The hardest hit, according to reports, will be older smokers, who medical experts argue often suffer from high costing smoking related disease. How much money are we really talking about? According to CBS News, For a 55-year-old smoker, the penalty could reach nearly $4,250 a year. A 60-year-old could wind up paying nearly $5,100 on top of premiums.
Experts within the individual health insurance market argue that the most costly smokers will be older smokers who have been smoking 20 to 30 years. These are the smokers that many insurers will not want to ensure, and the new laws will, in the words of one market analyst, give insurers the ability to discourage them."
There may be relief for some workers who are covered under employment plans, especially if they are willing to quit smoking, but this option may not be available to smokers who need to purchase individual insurance coverage.
General Policies allowed under Obamacare
What does the federal health care law allow under Obamacare:
- Older workers who smoke can be charged up to 3 times the amount that a younger consumer is charged.
- Older smokers may be charged a full 50 percent penalty above what is charged for younger ones.
- Government tax credits that will be available to help pay premiums cannot be used to offset the cost of penalties for smokers.
Lower Income Smokers hit the hardest
What is more troublesome is that of the nearly one in five United States Adults who smoke the hardest hit will be the lower income smokers, who may not have health insurance through their employer, and will have to rely more heavily on the federal healthcare option.

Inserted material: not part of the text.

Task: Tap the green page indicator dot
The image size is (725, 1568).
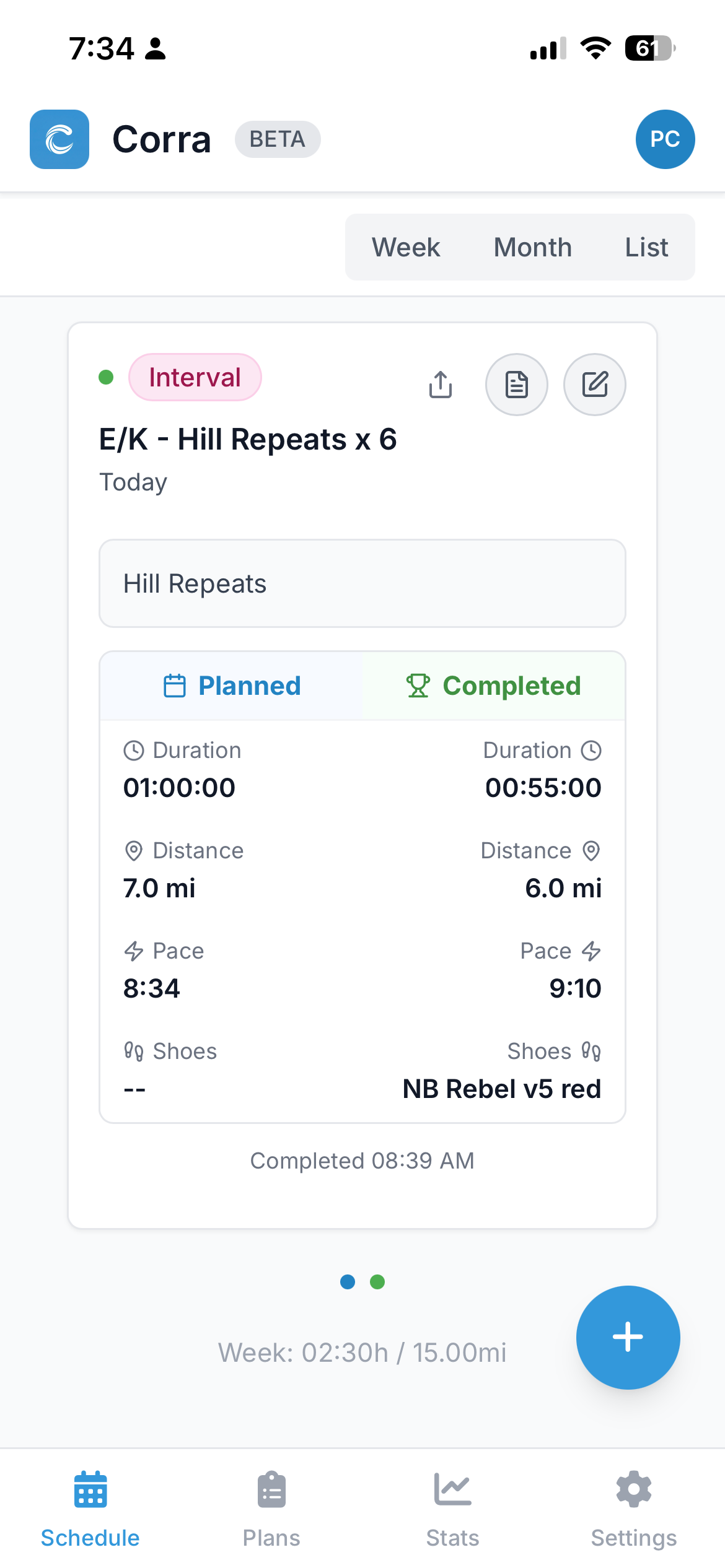Action: 377,1283
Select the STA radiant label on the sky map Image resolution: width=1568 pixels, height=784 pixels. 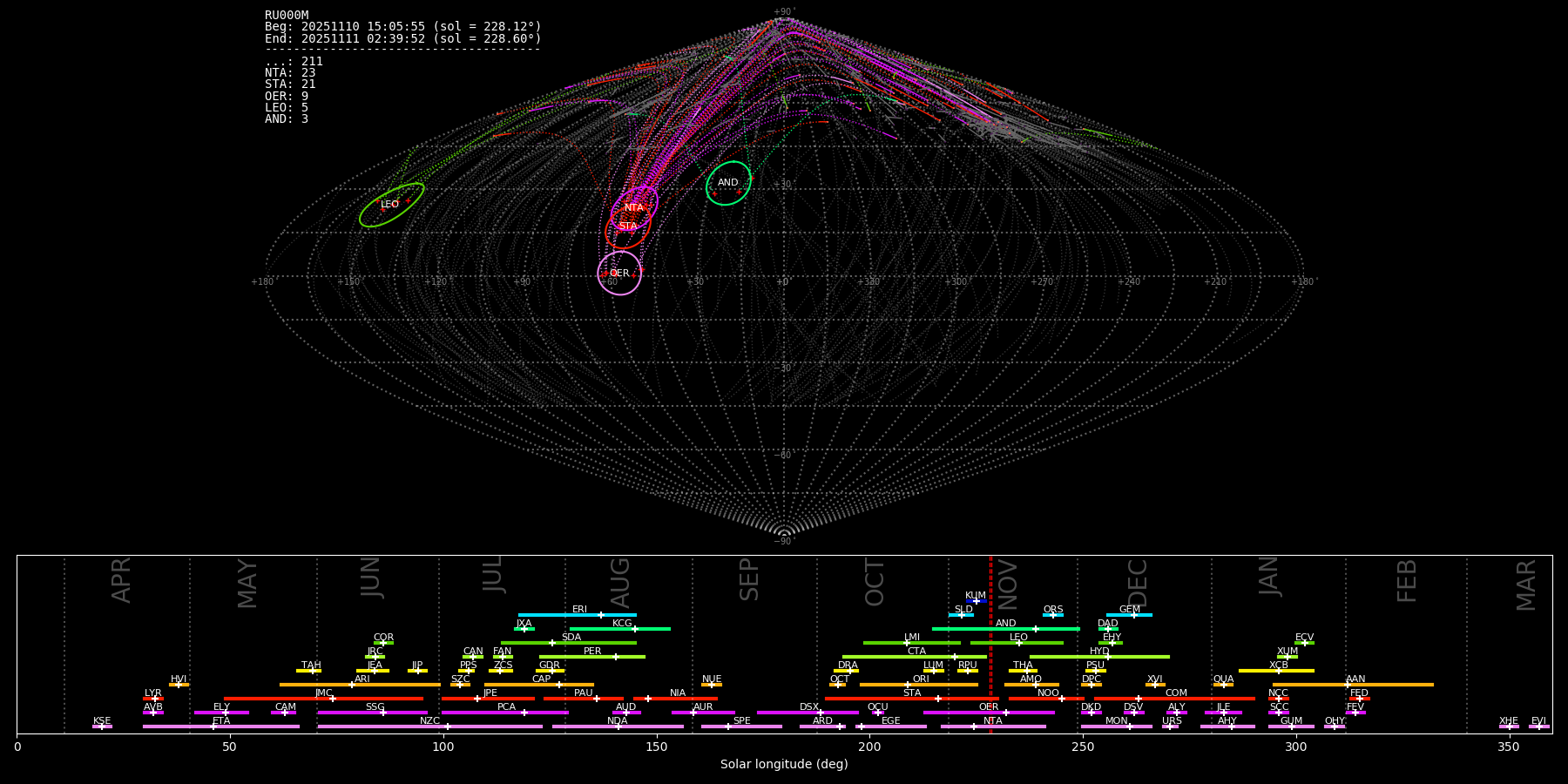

Proponents of charging more argue that insuring smokers does cost more money because smoking can increase the risk of severe health conditions such as lung cancer and heart disease. Opponents argue that the law, which does not charge more for other preexisting conditions or obesity, is unfair to smokers. Especially when obesity and the resulting health conditions arguably costs employers more than smoking.
When are the new policies implemented?
Policy changes can start as early as January 1, 2014, making it possible for people who dont have coverage now to purchase private policies. The law will not allow the insurance companies to deny coverage to the sick, but as mentioned above, the new penalties for smokers may discourage smokers from purchasing the policies or increase the cost of the policies to a level which may make participation cost prohibitive.